Volume da indústria cai mais de 5%; companhia atribui recuo ao clima e aposta em feriados e Copa para estimular demanda em 2026.

13 de fevereiro de 2026 por LIDE

cervejaApesar da queda do consumo de cerveja entre os brasileiros em 2025, Ambev projeta um ambiente mais favorável para 2026. (Foto: Unsplash)

O consumo de cerveja no Brasil recuou mais de 5% em 2025, segundo a Ambev, que atribui a queda a um ano de temperaturas mais baixas e menos ocasiões de consumo fora de casa. A avaliação foi feita pela companhia em teleconferência de resultados, com informações do InvestNews.

“O que mudou em 2025 não foi se o consumidor quer cerveja, mas com que frequência os momentos certos aconteceram”, disse o CEO Carlos Lisboa. Segundo a empresa, o fenômeno La Niña prolongou o inverno e levou frio e chuva para o segundo semestre, afetando a principal ocasião de consumo no país.

No Brasil, o volume de cerveja da Ambev caiu 4,5% em 2025 na comparação com 2024. A receita líquida somou R$ 88,24 bilhões, alta de 4%, enquanto o lucro líquido ajustado atingiu R$ 15,12 bilhões, avanço de 1,6%. No quarto trimestre, o volume recuou 2,6%, abaixo das projeções de analistas, e as ações subiram mais de 4% na tarde de quinta-feira (12).

O desempenho foi semelhante ao da Heineken, que reportou queda de um dígito médio em volume e recuo de um dígito baixo na receita. As duas companhias ampliaram participação de mercado, em meio às dificuldades financeiras do Grupo Petrópolis.

Para 2026, a Ambev projeta ambiente mais favorável, com mais feriados e fins de semana prolongados, além da Copa do Mundo em fuso considerado conveniente para a América Latina, com jogos no início da noite.

A diretoria classificou 2025 como um teste de resistência, diante de mercado mais fraco, pressão de commodities, câmbio e menor diluição de custos.
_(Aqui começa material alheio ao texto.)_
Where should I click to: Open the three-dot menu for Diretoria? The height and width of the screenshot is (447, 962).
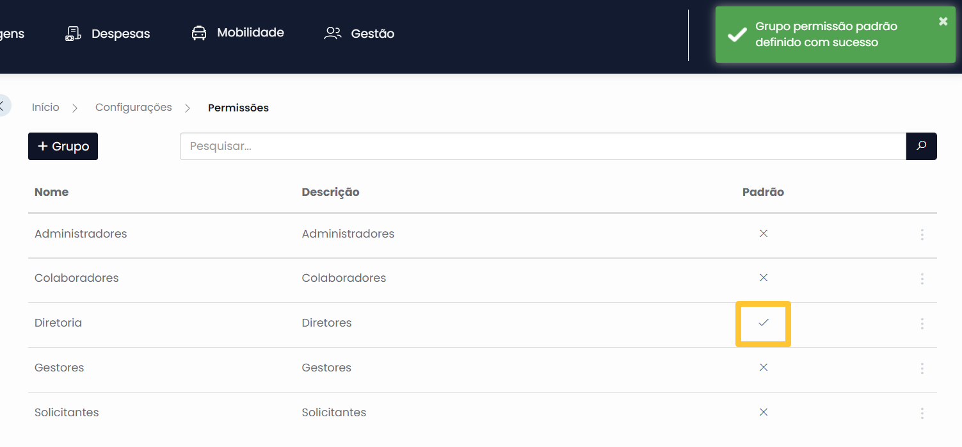pyautogui.click(x=922, y=323)
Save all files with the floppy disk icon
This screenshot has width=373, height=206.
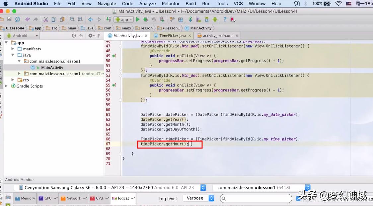pos(9,20)
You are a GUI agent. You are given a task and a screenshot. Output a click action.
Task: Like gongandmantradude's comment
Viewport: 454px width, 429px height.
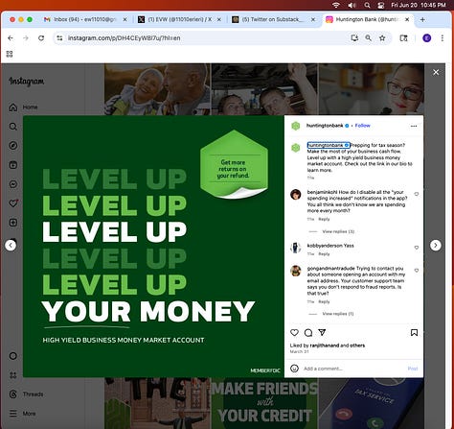pyautogui.click(x=417, y=271)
O CFO Guilherme Fleury afirmou que a margem Ebitda avançou 0,50 ponto percentual, para 33,4%, no terceiro ano consecutivo de expansão.

No portfólio, as cervejas premium cresceram mais de 15% no ano, com rótulos como Spaten, Corona e Stella Artois. Já a categoria core, com marcas como Brahma, Antárctica e Skol, mostrou estabilização no último trimestre. A Skol voltou a ganhar tração em estados do Nordeste e ampliou presença com a Skol 00, sem álcool e sem açúcar.

O segmento de balanced choices, que inclui rótulos zero ou de baixo teor alcoólico como Bud Zero, Corona Cero e Michelob Ultra, avançou 60% em vendas em 2025.

Questionada sobre possíveis impactos do uso de medicamentos à base de GLP-1 no consumo, a companhia afirmou não observar efeito relevante até o momento e reforçou que o principal fator de 2025 foi o clima.